Most of the bad code I’ve seen (and written 😅), came from skipping that quiet hour at the front.
🕯️My Takeaway: Plan properly and the build almost writes itself.
❌. Skip it and you’ll pay for it three times over in cleanup.
2️⃣ The second mental model I lean on hard:
✅ Verify before you assert.
I don’t let myself or AI make confident claims without checking. Even when “My Skills” or “AI Skills” or “My Skills with AI” are good.
💡Most bugs, bad decisions, and broken trust come from someone (often me) being sure about something they didn’t actually look at.
Confidence without verification feels great, until it doesn’t.
So, I build visibility into my work by verifying and in turn, it changes how I work with AI, how I write specs, and how I run my team.
3️⃣ The third one is quieter:
🚙 Long commutes are not wasted time.
🧠 20hrs a week, you best believe I do my best thinking in the car.
Voice conversations, no screen, no Slack. The work I ship on weekends is almost always shaped by something I figured out on the I-15.

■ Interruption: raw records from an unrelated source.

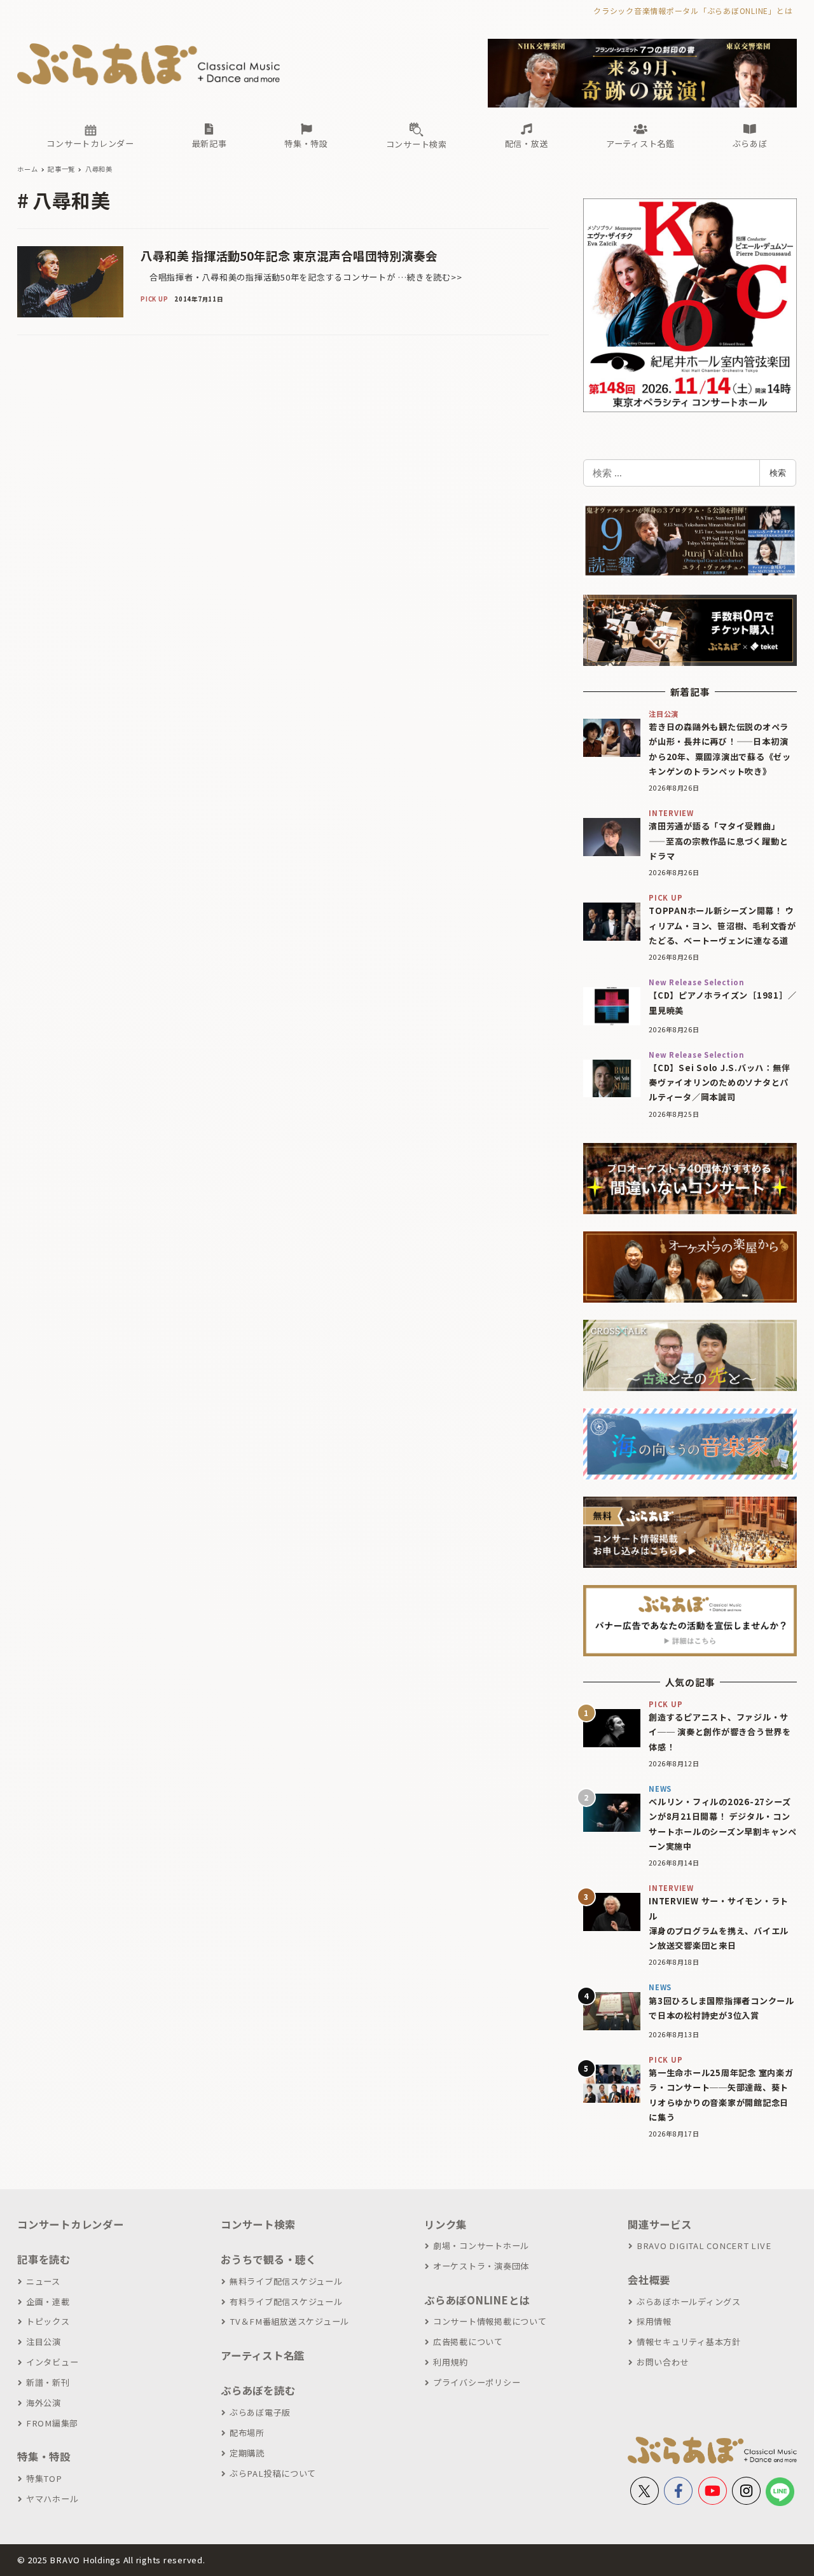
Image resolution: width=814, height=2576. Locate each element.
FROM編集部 (52, 2423)
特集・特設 (44, 2456)
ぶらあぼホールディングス (689, 2302)
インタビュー (52, 2362)
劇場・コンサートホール (481, 2246)
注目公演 (43, 2342)
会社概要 (649, 2279)
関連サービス (660, 2224)
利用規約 (450, 2362)
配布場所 (247, 2433)
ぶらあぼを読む (258, 2390)
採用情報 (654, 2321)
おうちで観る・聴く (269, 2259)
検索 (777, 472)
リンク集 (445, 2224)
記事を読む (44, 2259)
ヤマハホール (52, 2499)
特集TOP (44, 2478)
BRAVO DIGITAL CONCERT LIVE (704, 2246)
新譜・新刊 (48, 2382)
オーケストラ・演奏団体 (481, 2266)
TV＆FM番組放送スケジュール (289, 2321)
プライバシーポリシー (476, 2382)
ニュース (43, 2281)
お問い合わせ (663, 2362)
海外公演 (43, 2403)
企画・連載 (48, 2302)
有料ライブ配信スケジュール (286, 2302)
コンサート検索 (258, 2224)
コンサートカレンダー (70, 2224)
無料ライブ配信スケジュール (286, 2281)
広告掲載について (468, 2342)
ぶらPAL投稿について (273, 2473)
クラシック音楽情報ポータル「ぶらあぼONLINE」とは (692, 10)
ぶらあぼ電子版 (260, 2412)
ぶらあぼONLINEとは (477, 2300)
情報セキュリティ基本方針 (689, 2342)
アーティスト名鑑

💡So when people ask me “How did you build that, or How did you build that so fast?” I’m not the best builder, I’m not a fast builder. I’m just a deliberate one. I’d rather lock five architectural decisions cleanly than ship ten features I’ll regret in a month.
🤔💭
I am curious where you all land on this.
What’s a mental model you rely on that doesn’t show up in your code or your output, but quietly shapes everything you make?